Selain itu, sektor ekonomi inilah yang menjadi salah satu titik lemah Jokowi. Dengan memilih ekonom yang tepat sebagai pendamping, maka Jokowi bisa mengupayakan pembangunan ekonomi yang lebih baik di kemudian hari.

Lalu, apakah Rizal Ramli adalah sosok yang layak untuk itu? Bukan rahasia lagi jika mantan Menteri Koordinator Bidang Perekonomian era Presiden Abdurrahman Wahid (Gus Dur) ini dikenal sebagai sosok yang cenderung kontroversial. Apakah dengan segala macam kontroversinya tersebut Rizal adalah pilihan yang positif untuk Jokowi?

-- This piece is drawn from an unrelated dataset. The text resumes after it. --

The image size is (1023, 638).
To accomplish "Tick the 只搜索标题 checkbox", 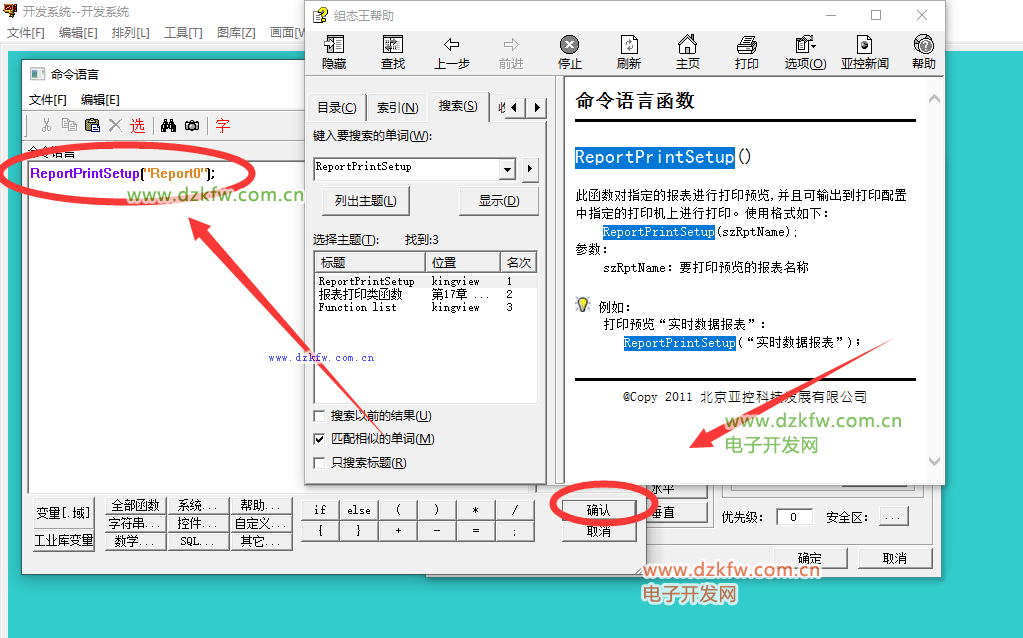I will pyautogui.click(x=320, y=463).
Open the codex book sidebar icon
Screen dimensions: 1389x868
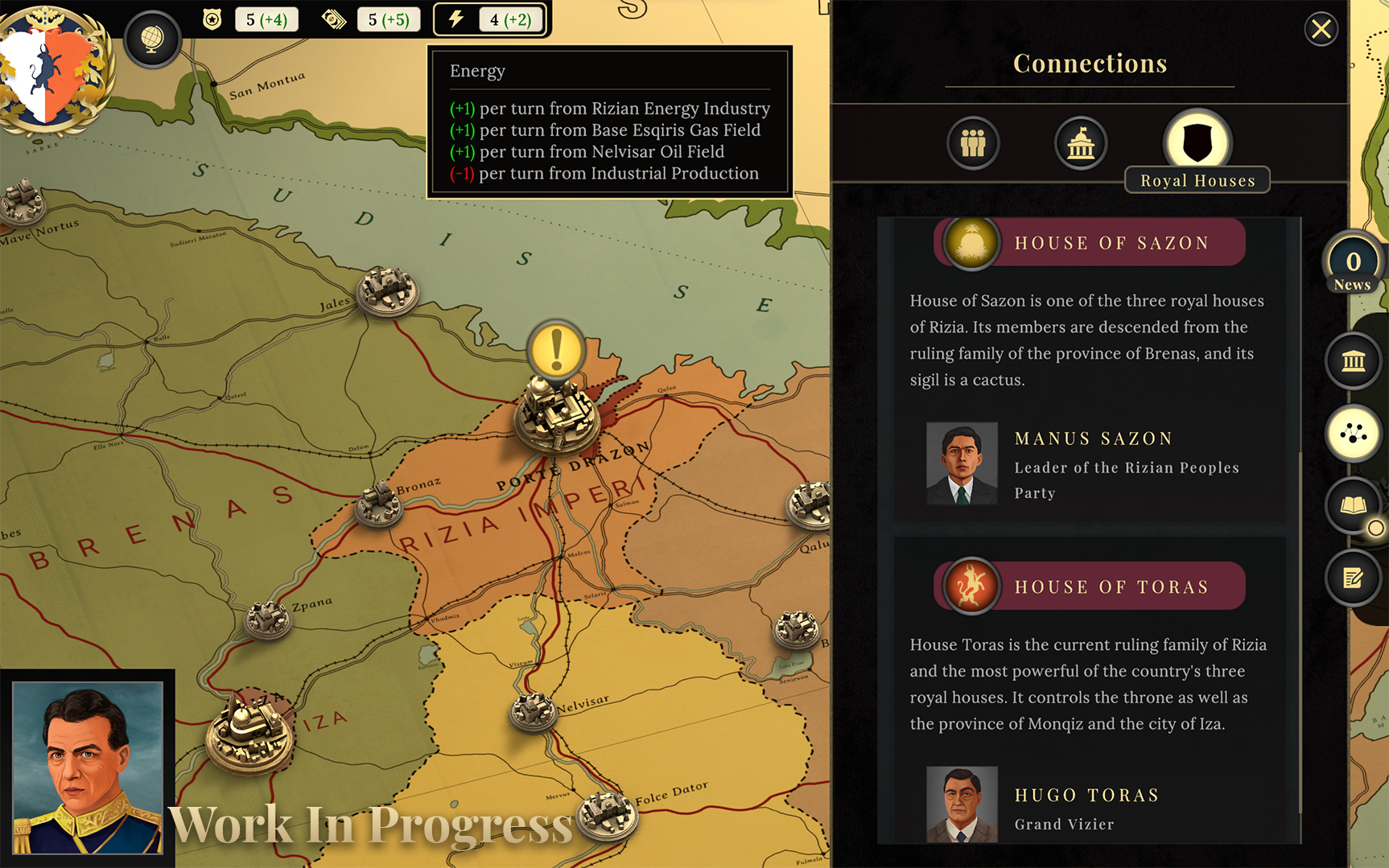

The Power of Rajawali Ngepret

Harus diakui, Rizal Ramli adalah satu ahli ekonomi top yang dimiliki Indonesia. Ia ada di barisan teratas dalam daftar ekonom paling berpengaruh di Indonesia, setidaknya dalam 20 tahun terakhir, bersama dengan Boediono, Emil Salim, atau Kwik Kian Gie.

Namun, secara politik, ia mungkin melampaui semua ekonom itu. Rizal punya pendekatan politik yang berbeda, apalagi ia juga terkenal ceplas ceplos ketika mengemukakan sesuatu dan seolah tanpa takut. Terkait sikapnya ini, Rizal menyebut dirinya sebagai ‘fighter’.

Oleh karena itu, dengan segudang pengalaman dan prestasi yang dimilikinya, posisi cawapres Jokowi bukanlah hal yang berlebihan bagi seorang Rizal Ramli. Apalagi, ia juga punya andil dalam program perbaikan ekonomi nasional pasca krisis 1998, terutama di era pemerintahan Presiden Gus Dur.

Rizal pernah menjadi Menteri Keuangan, komisaris di beberapa BUMN, serta tentu saja yang terbaru, menjadi Menteri Koordinator (Menko) Bidang Kemaritiman di era Jokowi. Artinya, secara kapabilitas, sulit untuk mengabaikan seorang Rizal Ramli.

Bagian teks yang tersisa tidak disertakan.